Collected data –
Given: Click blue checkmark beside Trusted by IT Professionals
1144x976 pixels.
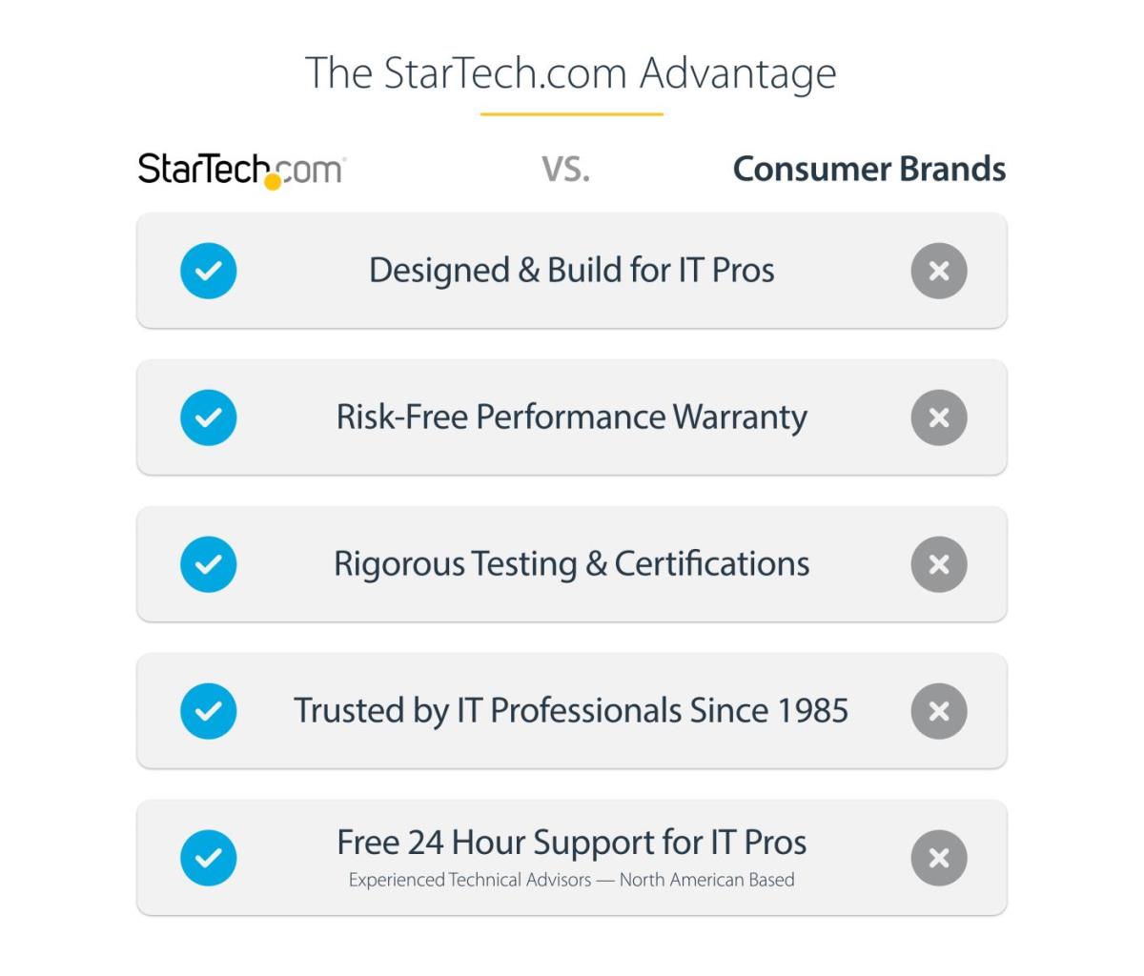Looking at the screenshot, I should tap(209, 711).
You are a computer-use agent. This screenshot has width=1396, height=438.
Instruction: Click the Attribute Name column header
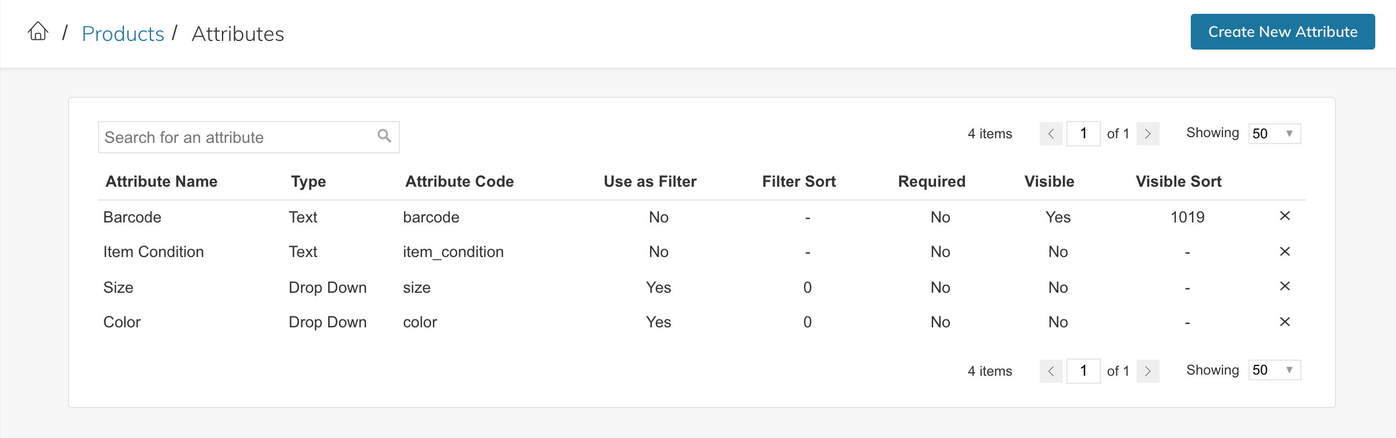(161, 182)
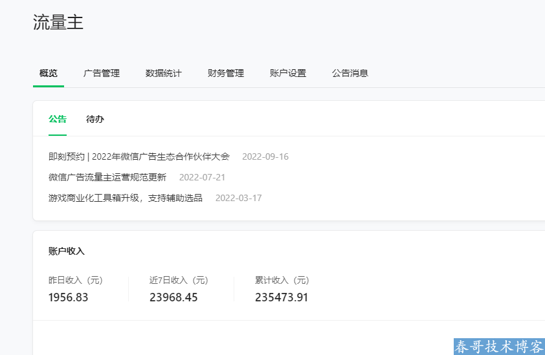Open the 2022年微信广告生态合作伙伴大会 announcement
Image resolution: width=545 pixels, height=355 pixels.
pyautogui.click(x=139, y=156)

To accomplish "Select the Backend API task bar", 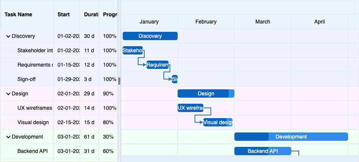I will 262,151.
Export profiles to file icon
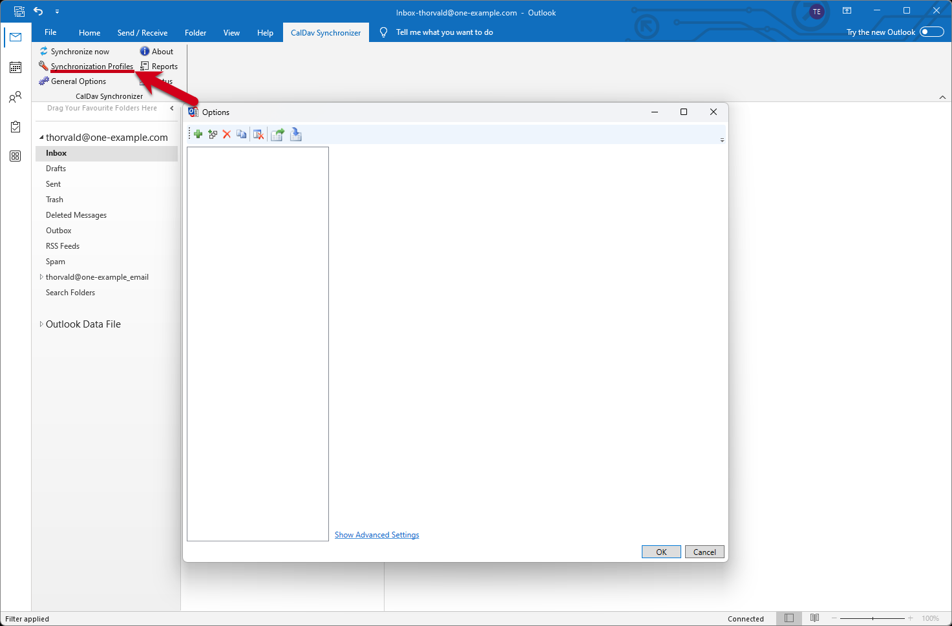This screenshot has height=626, width=952. (277, 134)
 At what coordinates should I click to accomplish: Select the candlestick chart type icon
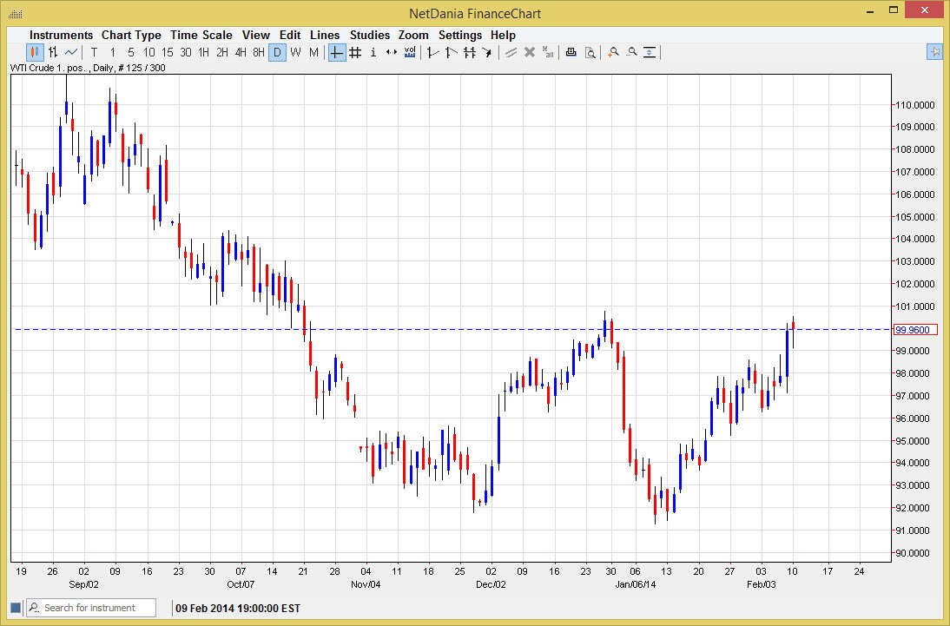tap(36, 52)
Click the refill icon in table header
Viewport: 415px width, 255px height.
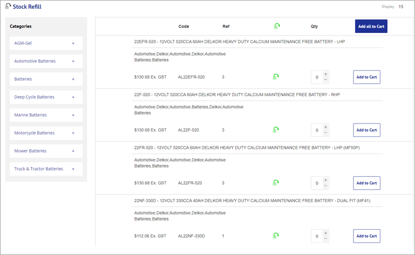(x=277, y=26)
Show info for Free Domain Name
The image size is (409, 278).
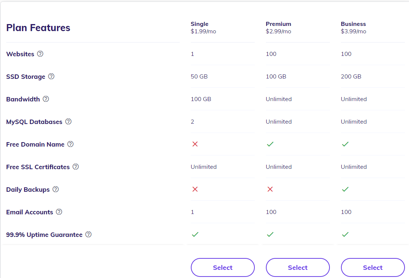70,144
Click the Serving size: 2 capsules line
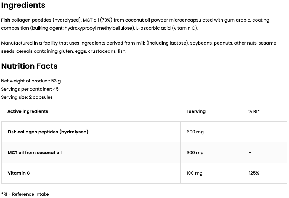289x198 pixels. click(27, 97)
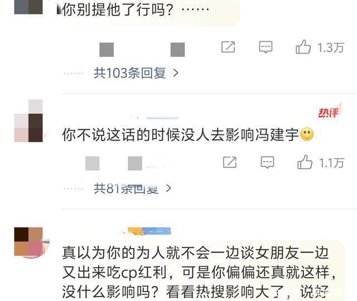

Exercise aim – Pictures must be left out of the answer, which should be exactly the lines from the one holding "Click the refill icon in table header" through the last line of the entries above, both included; please add nothing.

Task response –
Click the refill icon in table header
Viewport: 415px width, 255px height.
(x=277, y=26)
Show info for Free Domain Name
The image size is (409, 278).
70,144
Click the Serving size: 2 capsules line
289x198 pixels. click(27, 97)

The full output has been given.